What to produce
Among the lines below, list those containing the string "will".

Data listing

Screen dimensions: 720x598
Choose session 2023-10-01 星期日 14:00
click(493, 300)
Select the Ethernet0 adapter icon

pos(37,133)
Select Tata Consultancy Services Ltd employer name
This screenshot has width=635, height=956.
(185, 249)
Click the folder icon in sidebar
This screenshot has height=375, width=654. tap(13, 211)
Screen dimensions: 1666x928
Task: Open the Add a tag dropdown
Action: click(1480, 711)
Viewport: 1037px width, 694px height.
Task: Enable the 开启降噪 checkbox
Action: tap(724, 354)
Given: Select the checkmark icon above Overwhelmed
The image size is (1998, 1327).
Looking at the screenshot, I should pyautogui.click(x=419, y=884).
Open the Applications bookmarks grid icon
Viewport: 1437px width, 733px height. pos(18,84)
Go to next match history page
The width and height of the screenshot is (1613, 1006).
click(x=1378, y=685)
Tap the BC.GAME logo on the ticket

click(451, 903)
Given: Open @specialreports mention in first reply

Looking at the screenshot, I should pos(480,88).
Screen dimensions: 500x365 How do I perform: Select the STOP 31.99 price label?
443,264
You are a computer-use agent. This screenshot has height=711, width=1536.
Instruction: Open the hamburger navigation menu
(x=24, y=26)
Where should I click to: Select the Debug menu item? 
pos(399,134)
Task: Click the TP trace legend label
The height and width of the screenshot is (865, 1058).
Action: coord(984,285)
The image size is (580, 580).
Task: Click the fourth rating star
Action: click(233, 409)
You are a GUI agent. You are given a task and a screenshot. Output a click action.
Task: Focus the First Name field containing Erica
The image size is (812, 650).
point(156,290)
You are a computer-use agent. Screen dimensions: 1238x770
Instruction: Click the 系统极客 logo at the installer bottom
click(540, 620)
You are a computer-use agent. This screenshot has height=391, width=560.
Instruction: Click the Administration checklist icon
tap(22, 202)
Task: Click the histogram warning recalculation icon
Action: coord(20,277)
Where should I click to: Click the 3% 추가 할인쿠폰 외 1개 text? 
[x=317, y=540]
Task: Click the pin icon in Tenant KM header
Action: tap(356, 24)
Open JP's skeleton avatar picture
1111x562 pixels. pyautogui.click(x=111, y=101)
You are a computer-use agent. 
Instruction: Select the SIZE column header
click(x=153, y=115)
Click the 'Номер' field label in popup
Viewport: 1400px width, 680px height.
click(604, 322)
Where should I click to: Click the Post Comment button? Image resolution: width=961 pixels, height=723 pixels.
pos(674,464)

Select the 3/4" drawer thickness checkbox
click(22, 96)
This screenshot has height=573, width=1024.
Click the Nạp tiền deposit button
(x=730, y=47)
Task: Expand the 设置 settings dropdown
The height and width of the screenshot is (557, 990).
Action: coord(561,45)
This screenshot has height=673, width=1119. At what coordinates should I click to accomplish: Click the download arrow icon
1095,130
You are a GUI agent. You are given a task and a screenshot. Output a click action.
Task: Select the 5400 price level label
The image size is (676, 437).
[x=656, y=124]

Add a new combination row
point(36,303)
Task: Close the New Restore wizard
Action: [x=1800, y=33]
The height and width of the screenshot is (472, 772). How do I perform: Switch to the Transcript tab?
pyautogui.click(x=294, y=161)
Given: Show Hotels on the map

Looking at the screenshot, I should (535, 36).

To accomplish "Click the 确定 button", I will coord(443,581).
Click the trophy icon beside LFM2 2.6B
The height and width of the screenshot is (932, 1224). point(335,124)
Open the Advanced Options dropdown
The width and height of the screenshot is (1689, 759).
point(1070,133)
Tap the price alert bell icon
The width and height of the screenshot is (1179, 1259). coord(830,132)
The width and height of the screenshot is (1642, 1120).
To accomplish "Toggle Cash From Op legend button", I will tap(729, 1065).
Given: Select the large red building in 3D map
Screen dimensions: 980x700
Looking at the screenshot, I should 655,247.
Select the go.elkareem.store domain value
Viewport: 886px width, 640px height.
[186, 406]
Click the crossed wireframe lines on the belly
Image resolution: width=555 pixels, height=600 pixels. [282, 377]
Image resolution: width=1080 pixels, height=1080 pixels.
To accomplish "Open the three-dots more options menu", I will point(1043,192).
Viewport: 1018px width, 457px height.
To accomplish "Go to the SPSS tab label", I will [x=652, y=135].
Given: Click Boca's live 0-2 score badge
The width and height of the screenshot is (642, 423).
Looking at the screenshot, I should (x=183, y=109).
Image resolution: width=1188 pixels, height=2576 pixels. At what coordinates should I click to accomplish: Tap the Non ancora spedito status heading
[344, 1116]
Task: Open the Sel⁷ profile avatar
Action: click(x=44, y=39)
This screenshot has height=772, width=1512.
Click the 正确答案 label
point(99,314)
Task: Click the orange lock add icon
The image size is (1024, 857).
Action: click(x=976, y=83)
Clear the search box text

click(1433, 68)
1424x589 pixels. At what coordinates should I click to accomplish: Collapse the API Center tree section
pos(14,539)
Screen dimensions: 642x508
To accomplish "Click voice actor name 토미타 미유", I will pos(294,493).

Written response
To accomplish "Click the 确定 button", I will coord(443,581).
To accomplish "Toggle Cash From Op legend button", I will tap(729, 1065).
To accomplish "Open the three-dots more options menu", I will point(1043,192).
To accomplish "Go to the SPSS tab label", I will [x=652, y=135].
To accomplish "Click voice actor name 토미타 미유", I will pos(294,493).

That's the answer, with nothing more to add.